#### Task brief
The records below are to be transcribed word for word.

(Saved data entries)
········

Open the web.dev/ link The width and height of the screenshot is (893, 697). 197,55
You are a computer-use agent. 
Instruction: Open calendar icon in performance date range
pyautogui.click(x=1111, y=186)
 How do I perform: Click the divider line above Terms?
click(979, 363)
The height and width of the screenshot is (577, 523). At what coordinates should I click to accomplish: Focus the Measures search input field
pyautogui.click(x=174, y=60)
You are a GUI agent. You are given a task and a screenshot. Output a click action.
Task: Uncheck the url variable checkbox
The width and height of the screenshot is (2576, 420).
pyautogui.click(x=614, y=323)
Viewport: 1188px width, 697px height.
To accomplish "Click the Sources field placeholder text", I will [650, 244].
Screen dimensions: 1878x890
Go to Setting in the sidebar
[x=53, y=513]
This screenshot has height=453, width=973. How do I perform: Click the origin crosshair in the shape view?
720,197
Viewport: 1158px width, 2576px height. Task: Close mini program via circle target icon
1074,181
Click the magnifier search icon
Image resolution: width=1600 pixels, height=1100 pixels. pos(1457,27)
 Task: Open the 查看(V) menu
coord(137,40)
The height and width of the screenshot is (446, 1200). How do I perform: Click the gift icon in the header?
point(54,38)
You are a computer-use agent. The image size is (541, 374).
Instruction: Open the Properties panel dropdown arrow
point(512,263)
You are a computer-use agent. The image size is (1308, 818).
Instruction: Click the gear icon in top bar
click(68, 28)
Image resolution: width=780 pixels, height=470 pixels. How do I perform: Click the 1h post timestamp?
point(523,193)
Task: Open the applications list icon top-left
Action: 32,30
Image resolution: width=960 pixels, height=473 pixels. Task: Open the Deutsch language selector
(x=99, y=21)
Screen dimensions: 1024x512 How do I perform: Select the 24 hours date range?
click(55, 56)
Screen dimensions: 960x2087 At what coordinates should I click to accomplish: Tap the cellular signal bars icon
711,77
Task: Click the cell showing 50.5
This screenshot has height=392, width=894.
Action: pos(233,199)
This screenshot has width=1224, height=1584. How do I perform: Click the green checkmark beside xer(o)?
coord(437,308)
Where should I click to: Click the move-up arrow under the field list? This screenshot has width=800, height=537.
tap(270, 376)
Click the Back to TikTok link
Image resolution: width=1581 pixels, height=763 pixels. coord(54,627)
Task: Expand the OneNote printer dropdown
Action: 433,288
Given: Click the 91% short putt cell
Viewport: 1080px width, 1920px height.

········

#### Answer section
Open the web.dev/ link The width and height of the screenshot is (893, 697). 197,55
You are a computer-use agent. 
Instruction: Open calendar icon in performance date range
pyautogui.click(x=1111, y=186)
 How do I perform: Click the divider line above Terms?
click(979, 363)
The height and width of the screenshot is (577, 523). At what coordinates should I click to accomplish: Focus the Measures search input field
pyautogui.click(x=174, y=60)
You are a GUI agent. You are given a task and a screenshot. Output a click action.
Task: Uncheck the url variable checkbox
The width and height of the screenshot is (2576, 420).
pyautogui.click(x=614, y=323)
Viewport: 1188px width, 697px height.
To accomplish "Click the Sources field placeholder text", I will [650, 244].
Screen dimensions: 1878x890
Go to Setting in the sidebar
[x=53, y=513]
This screenshot has height=453, width=973. How do I perform: Click the origin crosshair in the shape view?
720,197
Viewport: 1158px width, 2576px height. Task: Close mini program via circle target icon
1074,181
Click the magnifier search icon
Image resolution: width=1600 pixels, height=1100 pixels. pos(1457,27)
 Task: Open the 查看(V) menu
coord(137,40)
The height and width of the screenshot is (446, 1200). How do I perform: Click the gift icon in the header?
point(54,38)
You are a computer-use agent. The image size is (541, 374).
Instruction: Open the Properties panel dropdown arrow
point(512,263)
You are a computer-use agent. The image size is (1308, 818).
Instruction: Click the gear icon in top bar
click(68, 28)
Image resolution: width=780 pixels, height=470 pixels. How do I perform: Click the 1h post timestamp?
point(523,193)
Task: Open the applications list icon top-left
Action: 32,30
Image resolution: width=960 pixels, height=473 pixels. Task: Open the Deutsch language selector
(x=99, y=21)
Screen dimensions: 1024x512 How do I perform: Select the 24 hours date range?
click(55, 56)
Screen dimensions: 960x2087 At what coordinates should I click to accomplish: Tap the cellular signal bars icon
711,77
Task: Click the cell showing 50.5
This screenshot has height=392, width=894.
Action: pos(233,199)
This screenshot has width=1224, height=1584. How do I perform: Click the green checkmark beside xer(o)?
coord(437,308)
Where should I click to: Click the move-up arrow under the field list? This screenshot has width=800, height=537.
tap(270, 376)
Click the Back to TikTok link
Image resolution: width=1581 pixels, height=763 pixels. coord(54,627)
Task: Expand the OneNote printer dropdown
Action: 433,288
Given: Click the 91% short putt cell
Viewport: 1080px width, 1920px height.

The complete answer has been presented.